* _PROVIDED INFORMATION_
###

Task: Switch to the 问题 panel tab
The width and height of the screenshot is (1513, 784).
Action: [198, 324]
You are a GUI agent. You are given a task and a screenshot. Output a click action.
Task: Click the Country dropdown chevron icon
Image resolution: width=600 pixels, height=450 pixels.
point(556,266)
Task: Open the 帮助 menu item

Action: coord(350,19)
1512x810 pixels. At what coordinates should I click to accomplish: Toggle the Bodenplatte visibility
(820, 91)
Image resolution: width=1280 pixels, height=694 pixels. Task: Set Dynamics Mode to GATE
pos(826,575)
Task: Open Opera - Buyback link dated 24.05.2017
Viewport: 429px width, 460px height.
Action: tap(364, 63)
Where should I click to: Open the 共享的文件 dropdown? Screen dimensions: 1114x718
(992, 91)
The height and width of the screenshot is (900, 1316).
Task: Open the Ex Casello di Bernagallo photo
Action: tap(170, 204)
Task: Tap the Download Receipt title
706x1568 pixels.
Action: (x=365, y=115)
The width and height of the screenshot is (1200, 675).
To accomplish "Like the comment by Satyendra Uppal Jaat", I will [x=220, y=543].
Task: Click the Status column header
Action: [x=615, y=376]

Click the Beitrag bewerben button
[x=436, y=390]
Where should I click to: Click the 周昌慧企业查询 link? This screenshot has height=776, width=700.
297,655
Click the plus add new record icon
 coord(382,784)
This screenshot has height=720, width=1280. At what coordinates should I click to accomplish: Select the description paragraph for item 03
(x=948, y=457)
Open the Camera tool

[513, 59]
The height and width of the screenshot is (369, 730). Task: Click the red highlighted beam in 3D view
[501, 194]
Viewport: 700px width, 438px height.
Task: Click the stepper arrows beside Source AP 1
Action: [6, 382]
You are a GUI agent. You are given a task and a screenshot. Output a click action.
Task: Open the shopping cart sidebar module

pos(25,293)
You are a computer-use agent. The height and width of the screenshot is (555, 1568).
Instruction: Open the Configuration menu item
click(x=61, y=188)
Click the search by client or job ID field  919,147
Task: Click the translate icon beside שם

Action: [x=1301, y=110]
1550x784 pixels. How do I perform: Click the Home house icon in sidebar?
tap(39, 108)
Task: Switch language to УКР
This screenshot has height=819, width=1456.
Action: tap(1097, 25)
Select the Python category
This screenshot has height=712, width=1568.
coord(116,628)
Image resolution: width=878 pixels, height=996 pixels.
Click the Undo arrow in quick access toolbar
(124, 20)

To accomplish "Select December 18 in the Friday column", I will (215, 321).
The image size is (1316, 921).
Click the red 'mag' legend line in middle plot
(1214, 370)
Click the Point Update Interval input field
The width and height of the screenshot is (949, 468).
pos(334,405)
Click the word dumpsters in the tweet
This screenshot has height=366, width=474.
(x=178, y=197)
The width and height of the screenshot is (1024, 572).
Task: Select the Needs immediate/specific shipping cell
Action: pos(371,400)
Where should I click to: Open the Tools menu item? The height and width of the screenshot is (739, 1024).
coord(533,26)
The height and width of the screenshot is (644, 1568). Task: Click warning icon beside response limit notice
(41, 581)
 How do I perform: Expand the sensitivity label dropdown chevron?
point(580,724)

###

* _WHAT TO WORK ON_
Add 85 to every coordinate in the answers, and write out again every line starting at the line that contains "The height and width of the screenshot is (644, 1568)." and ending at the last line of the entries, with both of those lines and the requests included.

* _RESPONSE TO THIS EXERCISE_
The height and width of the screenshot is (644, 1568). Task: Click warning icon beside response limit notice
(126, 666)
 How do I perform: Expand the sensitivity label dropdown chevron?
point(665,809)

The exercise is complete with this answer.